Every system in a manufacturing operation—such as Enterprise Resource Planning (ERP), Manufacturing Execution Systems (MES), Product Lifecycle Management (PLM), and Quality Management Systems (QMS)—generates vast amounts of data daily. However, limiting access to this data to just one application would leave the company out of the big picture needed to make strategic decisions.
How to identify and assess data silos?
To identify and assess data silos, start by conducting data audits to analyze and review enterprise data for anomalies, risks, and errors. Analyze workflows and communication cycles to map how information flows between teams, looking for delays or redundant processes that indicate strained collaboration. Additionally, use data visualization tools to create shared dashboards and charts that help non-technical teams see where data is duplicated, blocked, or underutilized, and understand how silos are hindering broader business goals.
How to asess data silos in manufacturing operations?
Disconnected systems prevent end-to-end tracking of supplies, production processes, and asset performance. This level of traceability allows for better diagnostics, compliance, and decision-making. The same integrated, end-to-end data approach can benefit other areas, such as machine maintenance, inventory management, supplier management, logistics, and even customer service.

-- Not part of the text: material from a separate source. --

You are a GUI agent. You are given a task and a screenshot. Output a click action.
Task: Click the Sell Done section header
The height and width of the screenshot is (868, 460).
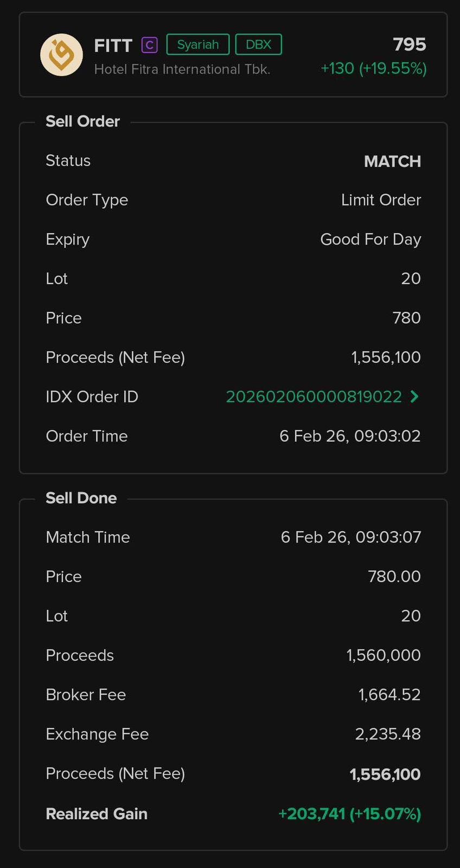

What are some strategies to confront data silos in manufacturing ?
Maintaining a competitive edge requires addressing data silos to make operations more efficient, drive innovation, and achieve operational efficiency in an increasingly data-driven industry. Promoting data governance, implementing Master Data Management (MDM), investing in scalable technology or encourage cultural transformation are some of these effective strategies to implement.